EXTRAIT DU DOCUMENT:
-=-=-

France | France, Conseil d'État, 1ère chambre, 21 septembre 2022, 455174


Vu la procédure suivante :

M. B... A... a demandé au tribunal administratif de Marseille d'annuler pour excès de pouvoir l'arrêté du 21 décembre 2016 par lequel le maire du Monêtier-les-Bains lui a refusé la délivrance d'un permis de construire, valant division parcellaire, pour deux constructions à usage d'habitation, ainsi que le rejet de son recours gracieux. Par un jugement n° 1703236 du 20 juin 2019, le tribunal administratif de Marseille a rejeté cette demande.

Par un arrêt n° 19MA03629 du 3 juin 2021, la cour administrative d'appel de Marseille, faisant droit

à l'appel de M. A..., a annulé ce jugement ainsi que l'arrêté du 21 déce...

Vu la procédure suivante :

M. B... A... a demandé au tribunal administratif de Marseille d'annuler pour excès de pouvoir l'arrêté du 21 décembre 2016 par lequel le maire du Monêtier-les-Bains lui a refusé la délivrance d'un permis de construire, valant division parcellaire, pour deux constructions à usage d'habitation, ainsi que le rejet de son recours gracieux. Par un jugement n° 1703236 du 20 juin 2019, le tribunal administratif de Marseille a rejeté cette demande.

Par un arrêt n° 19MA03629 du 3 juin 2021, la cour administrative d'appel de Marseille, faisant droit à l'appel de M. A..., a annulé ce jugement ainsi que l'arrêté du 21 décembre 2016 et le rejet du recours gracieux de M. A... et a enjoint à la commune du Monêtier-les-Bains de délivrer un permis de construire à M. A... dans un délai de deux mois à compter de la notification de l'arrêt.

Par un pourvoi sommaire, un mémoire complémentaire et un nouveau mémoire, enregistrés les 2 août et 28 octobre 2021 et le 22 août 2022 au secrétariat du contentieux du Conseil d'Etat, la commune du Monêtier-les-Bains demande au Conseil d'Etat :

1°) d'annuler cet arrêt ;

2) de mettre à la charge de M. A... la somme de 3 000 euros au titre de l'article L. 761-1 du code de justice administrative

Vu les autres pièces du dossier ;

Vu :

- le code de l'environnement ;

- le code général des collectivités territoriales ;

- le code de l'urbanisme ;

- le code de justice administrative ;

Après avoir entendu en séance publique :

- le rapport de Mme Cécile Chaduteau-Monplaisir, maître des requêtes,

- les conclusions de Mme Marie Sirinelli, rapporteure publique ;

La parole ayant été donnée, après les conclusions, au Cabinet Rousseau, Tapie, avocat de la commune du Monêtier les-Bains et au cabinet Munier-Apaire, avocat de M. A... ;

Considérant ce qui suit :

1. Il ressort des pièces du dossier soumis aux juges du fond que, par un arrêté du 21 décembre 2016, le maire du Monêtier-les-Bains a refusé de délivrer à M. A... un permis de construire, valant division parcellaire, pour la réalisation de deux constructions à usage d'habitation. Par un jugement du 20 juin 2019, le tribunal administratif de Marseille a rejeté la demande de M. A... tendant à l'annulation de cet arrêté et du rejet de son recours gracieux. Par un arrêt du 3 juin 2021, contre lequel la commune du Monêtier-les-Bains se pourvoit en cassation, la cour administrative d'appel de Marseille, faisant droit à l'appel de M. A..., a annulé ce jugement ainsi que l'arrêté du 21 décembre 2016 et le rejet du recours gracieux de M. A... et a enjoint à la commune du Monêtier-les-Bains de délivrer un permis de construire à M. A... dans un délai de deux mois.

-=-=-

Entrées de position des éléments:
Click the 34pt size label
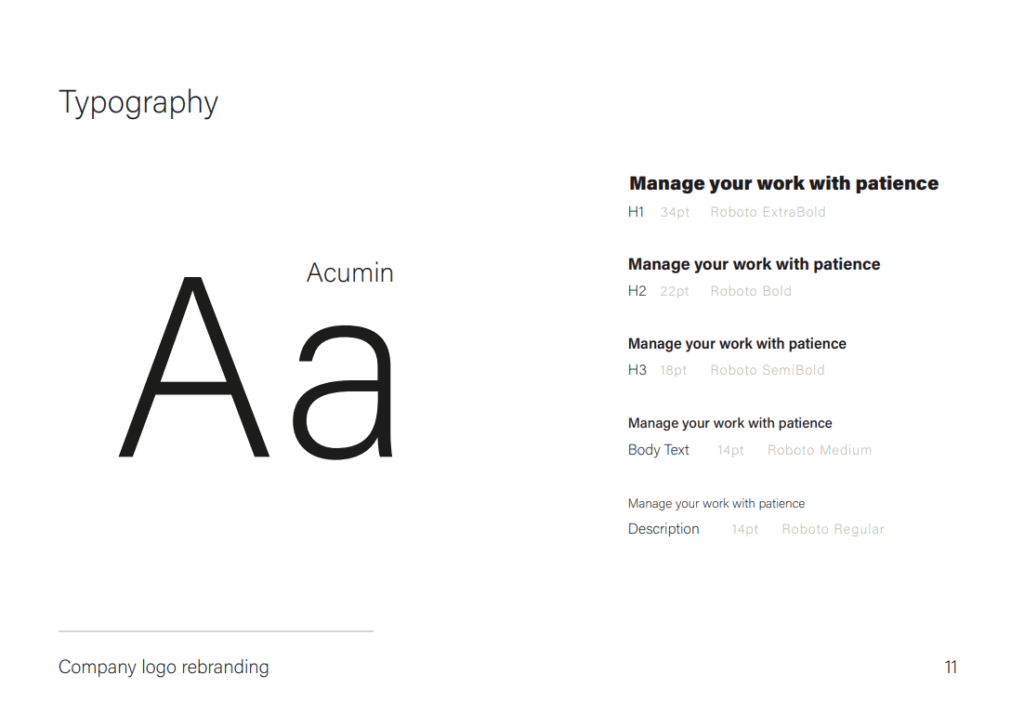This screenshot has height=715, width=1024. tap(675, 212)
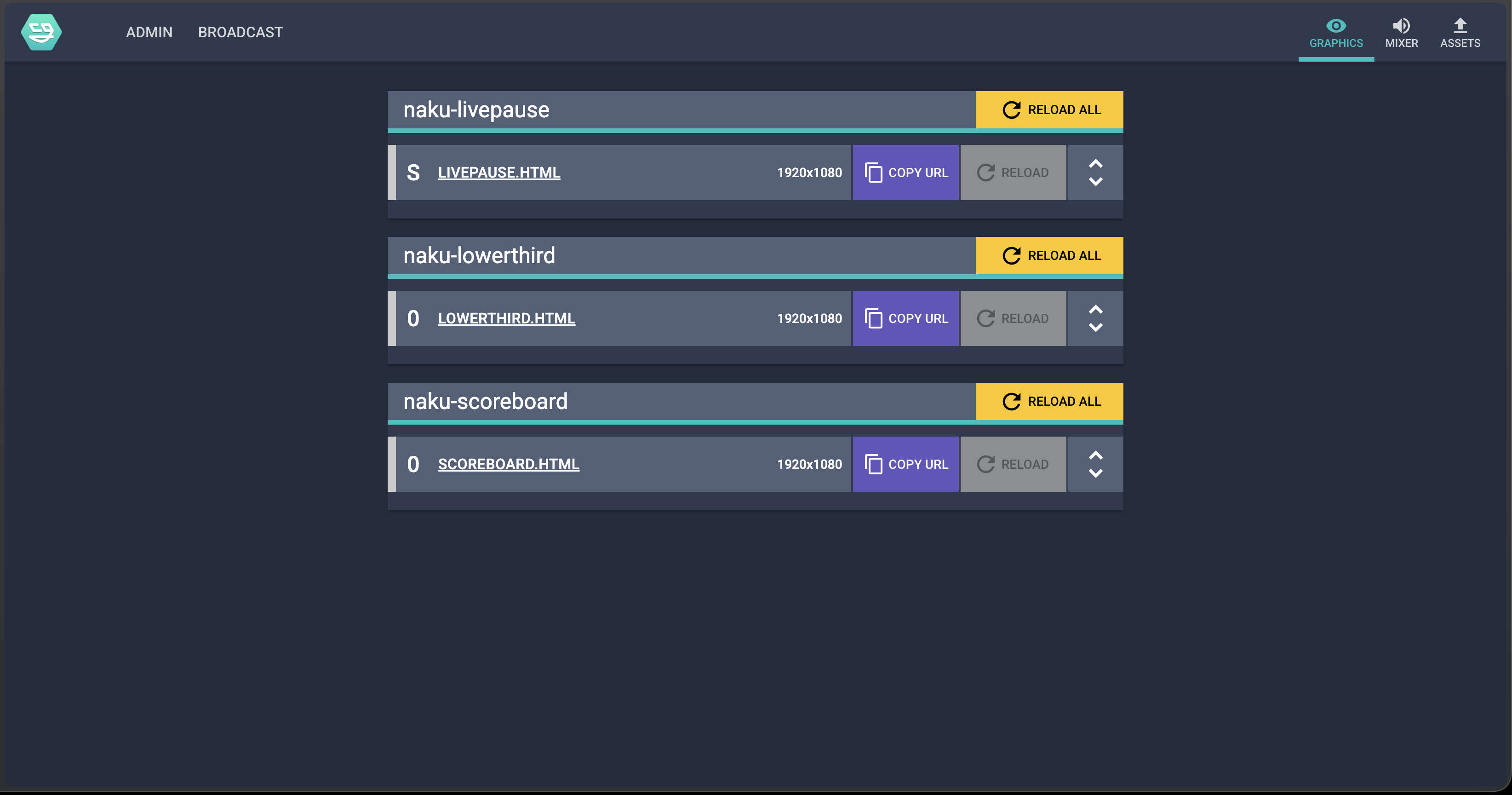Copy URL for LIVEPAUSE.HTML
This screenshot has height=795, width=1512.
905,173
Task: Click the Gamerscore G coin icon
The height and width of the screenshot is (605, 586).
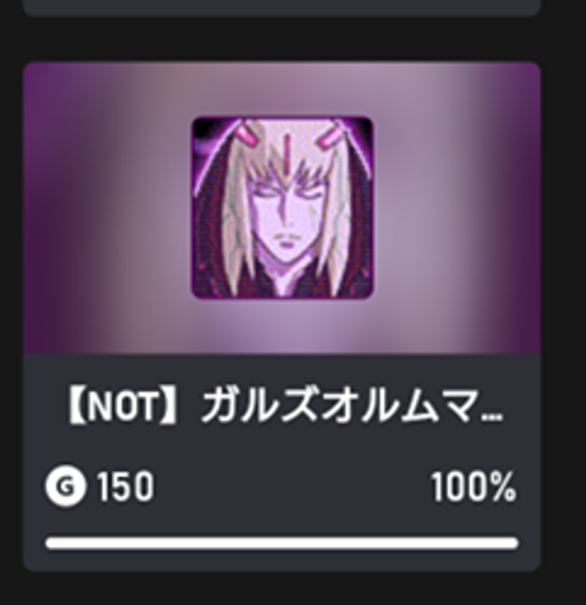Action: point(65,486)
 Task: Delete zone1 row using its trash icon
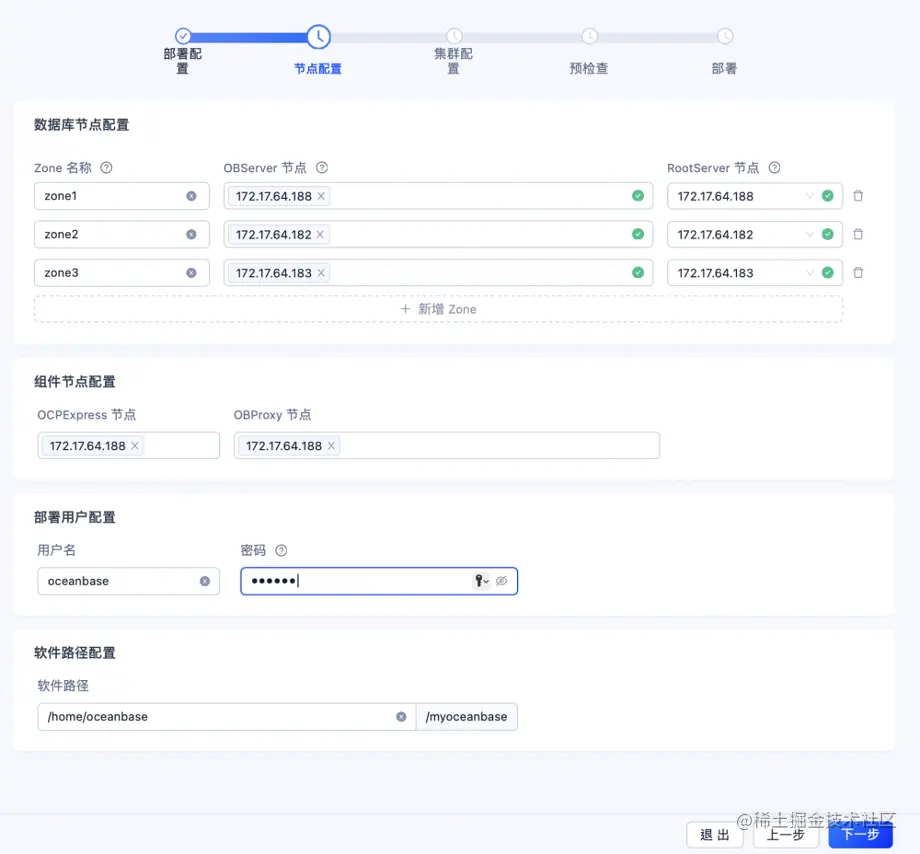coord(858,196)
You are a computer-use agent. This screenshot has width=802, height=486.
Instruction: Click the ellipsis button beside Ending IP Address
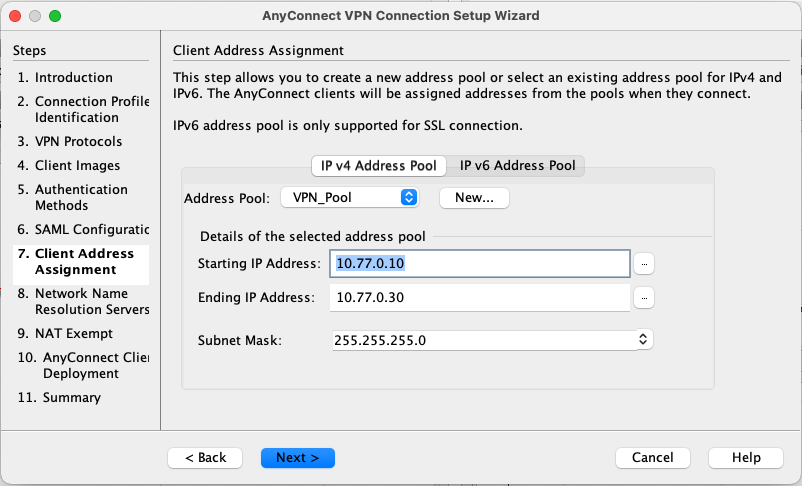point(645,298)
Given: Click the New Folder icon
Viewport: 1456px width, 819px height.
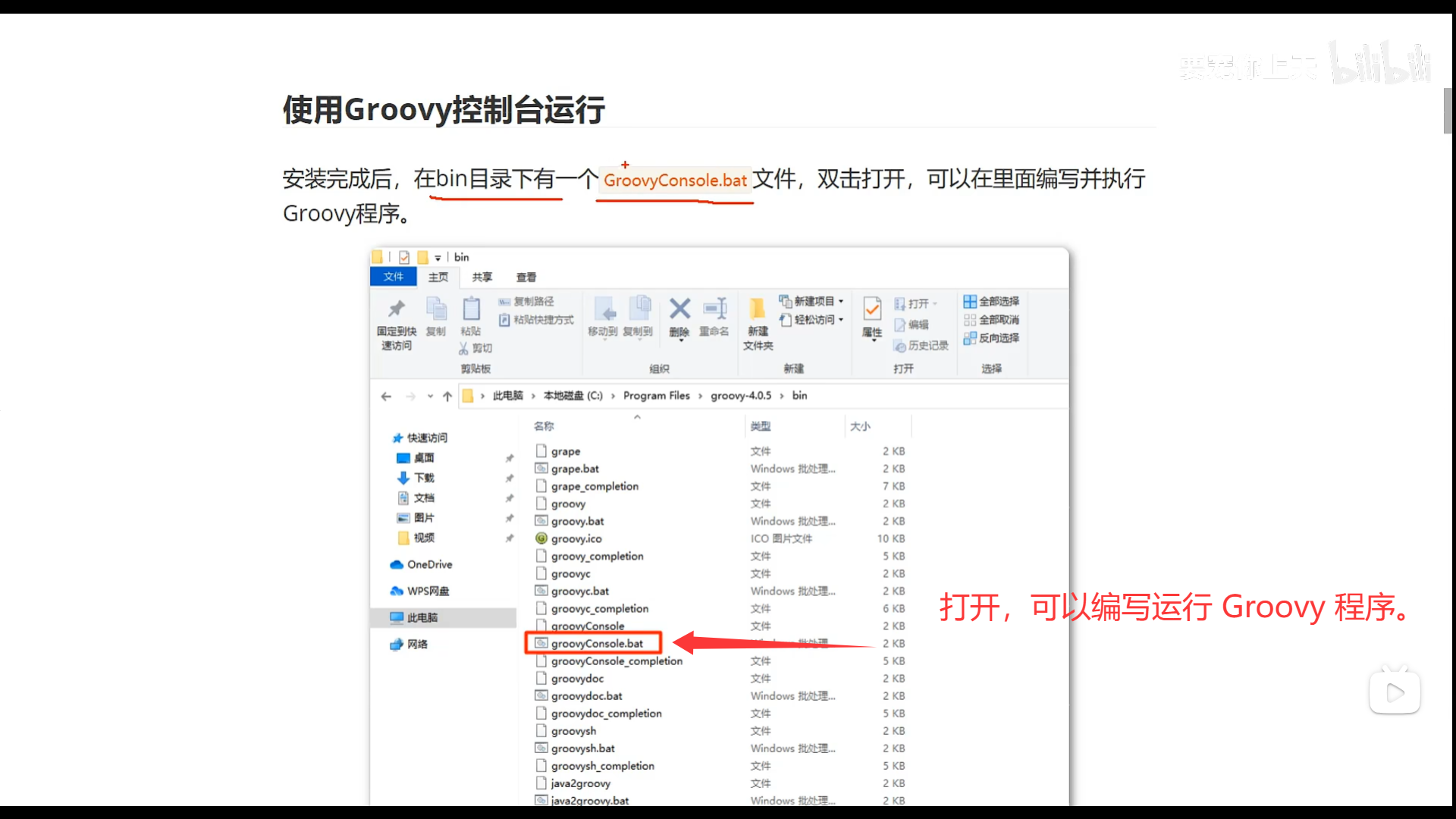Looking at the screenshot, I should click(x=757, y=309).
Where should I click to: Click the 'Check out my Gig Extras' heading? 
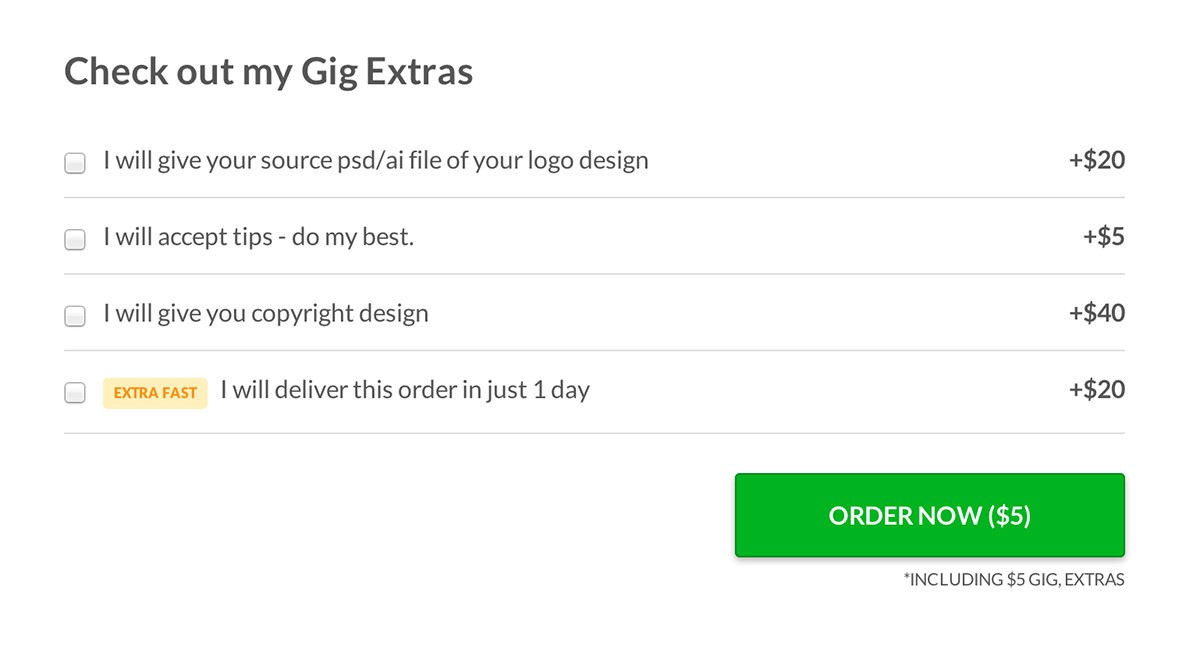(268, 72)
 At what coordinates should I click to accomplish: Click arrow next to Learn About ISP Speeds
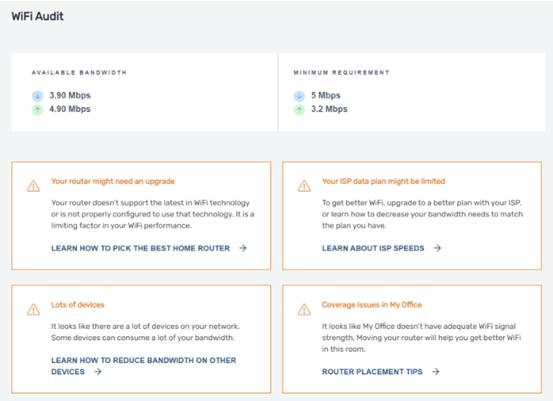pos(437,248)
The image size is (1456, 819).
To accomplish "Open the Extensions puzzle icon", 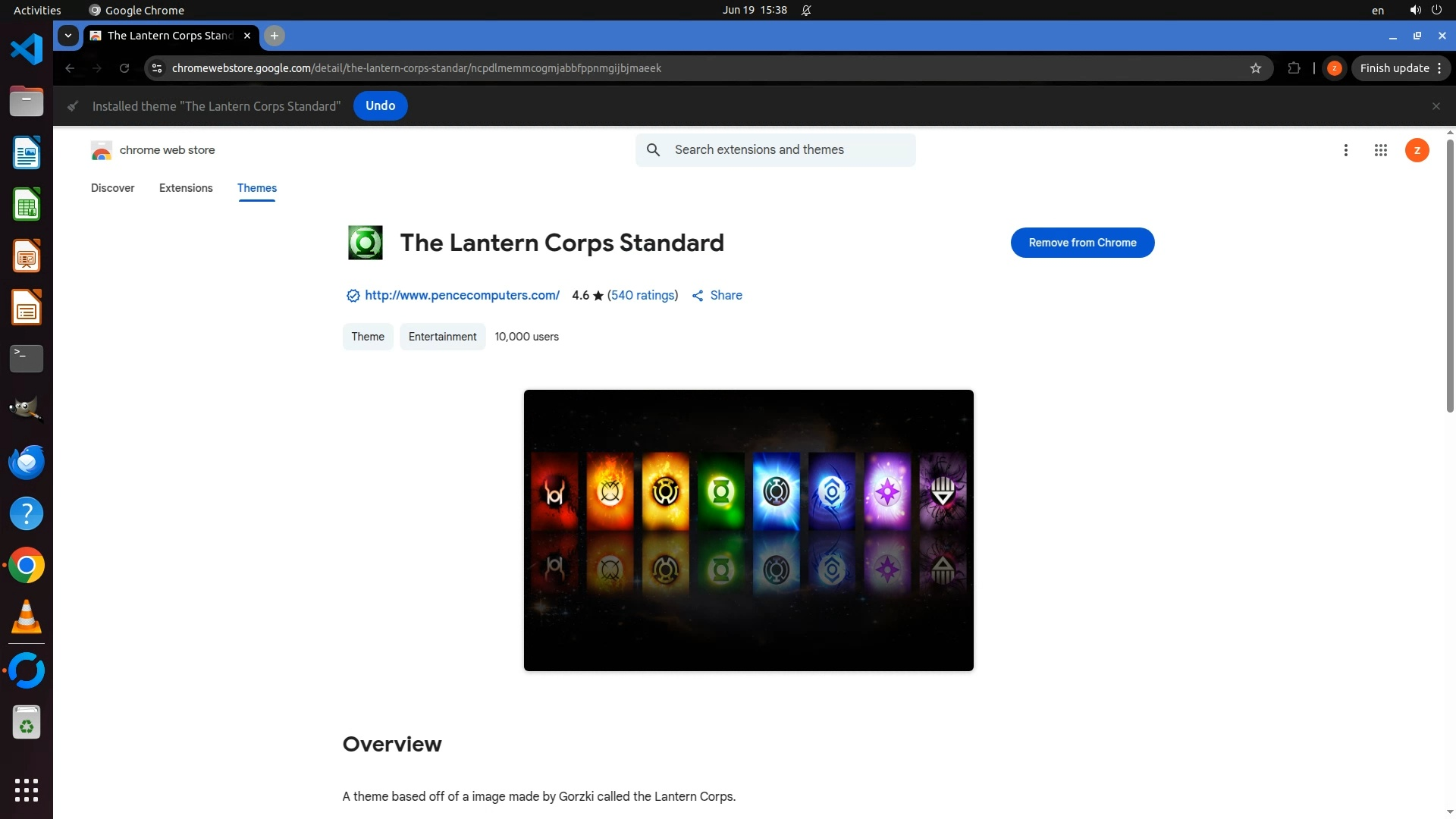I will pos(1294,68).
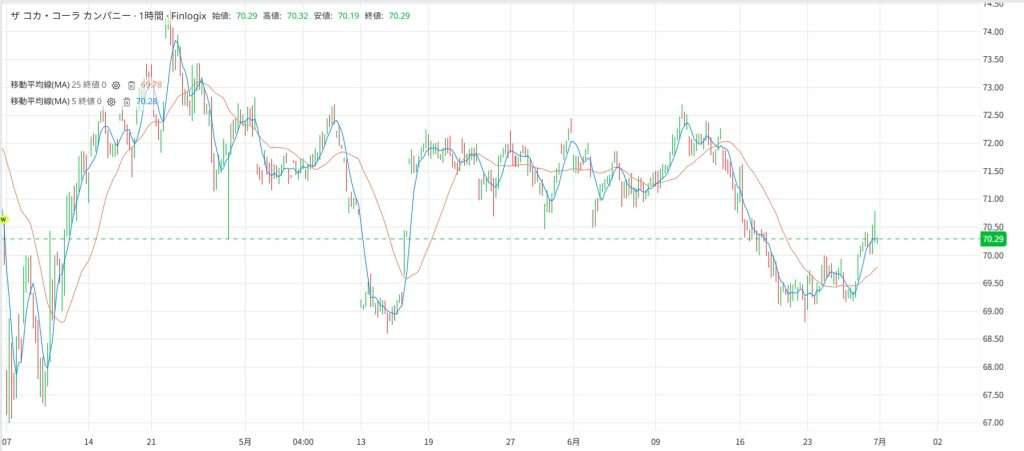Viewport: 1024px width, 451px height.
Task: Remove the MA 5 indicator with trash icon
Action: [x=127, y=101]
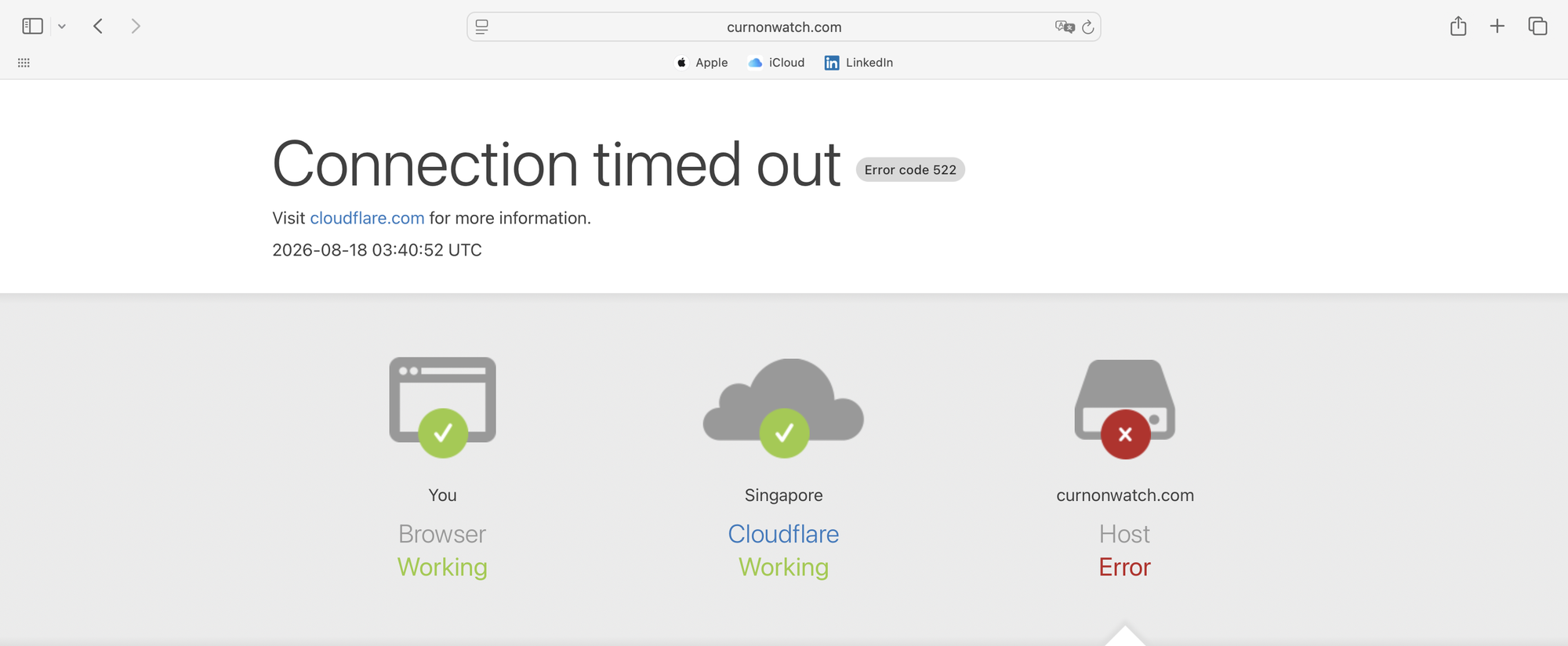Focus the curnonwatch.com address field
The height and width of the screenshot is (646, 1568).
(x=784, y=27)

-=-=-

CONSIGNES:
Reprenez le passage de l'extrait de la décision du Conseil d'État qui s'ouvre sur les mots « France | France, Conseil » et se termine par « du 21 déce... », en remplaçant « Marseille » par « Grenoble ».

CORRIGÉ:
France | France, Conseil d'État, 1ère chambre, 21 septembre 2022, 455174


Vu la procédure suivante :

M. B... A... a demandé au tribunal administratif de Grenoble d'annuler pour excès de pouvoir l'arrêté du 21 décembre 2016 par lequel le maire du Monêtier-les-Bains lui a refusé la délivrance d'un permis de construire, valant division parcellaire, pour deux constructions à usage d'habitation, ainsi que le rejet de son recours gracieux. Par un jugement n° 1703236 du 20 juin 2019, le tribunal administratif de Grenoble a rejeté cette demande.

Par un arrêt n° 19MA03629 du 3 juin 2021, la cour administrative d'appel de Grenoble, faisant droit

à l'appel de M. A..., a annulé ce jugement ainsi que l'arrêté du 21 déce...